The Village (2004) – Shucks, you don’t need me to tell you about this, right? I mean, I’m probably the last person to see it who’d ever want to. As with most Shyamalan movies, it’s visually arresting, well acted, and paced with understatement… and the twist ends up making you say, “Now, wait a sec… really?” In this case [no spoiler warning because see above], is there really no middle ground between “mired in urban crime” and “living a life so isolated that the Amish look like globe-trotting city-slickers in comparison”?
Ah, well. Still better than Signs. That movie still pisses me off.
Croc (2007) – Given the crank-em-out character of killer monster movies these days, you have to give props to any competence on display. In this case, the 20-foot-long killer crocodile was realized by a combination of stock crocodile footage, original crocodile footage with backgrounds that don’t destroy the illusion of scale (one time even with a scaled-down prop arm hanging from its mouth), and a full-sized mechanical head; CGI only shows up very rarely, when nothing else can do the job.

Entries showing where items appear:

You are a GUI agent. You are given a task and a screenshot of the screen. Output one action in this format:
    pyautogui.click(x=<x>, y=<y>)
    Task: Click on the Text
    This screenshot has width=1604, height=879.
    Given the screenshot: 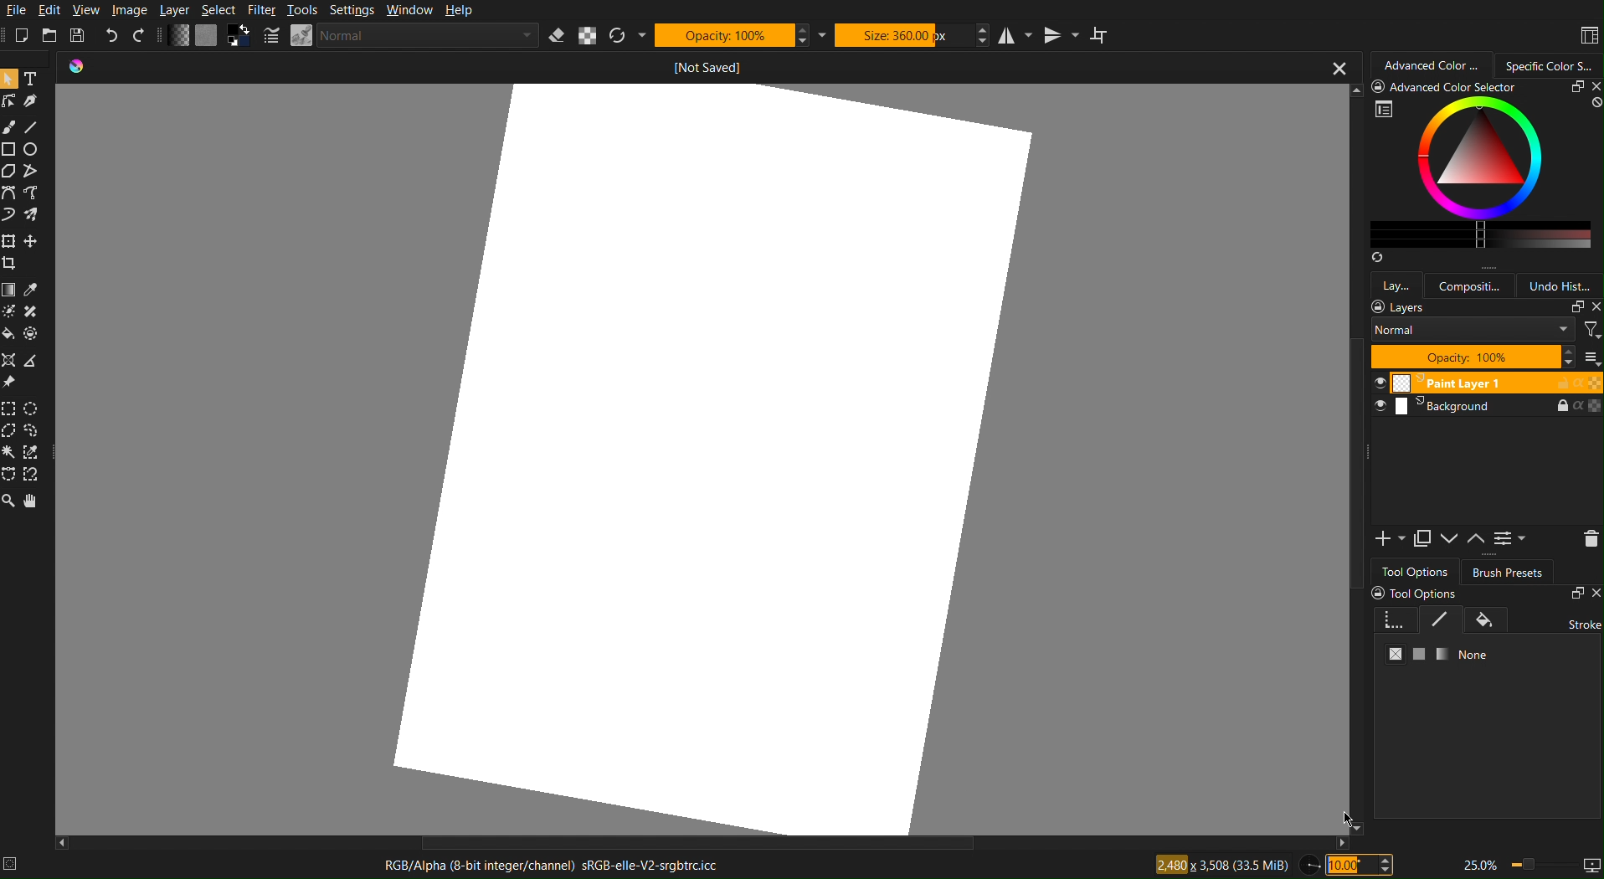 What is the action you would take?
    pyautogui.click(x=33, y=77)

== Exercise ==
Answer each question below using the movie reviews.
1. According to the reviewer, which movie is The Village still better than?
2. How long is the killer crocodile in Croc?
3. When does CGI appear in Croc?

== Correct result ==
1. Signs.
2. 20 feet.
3. Only very rarely, when nothing else can do the job.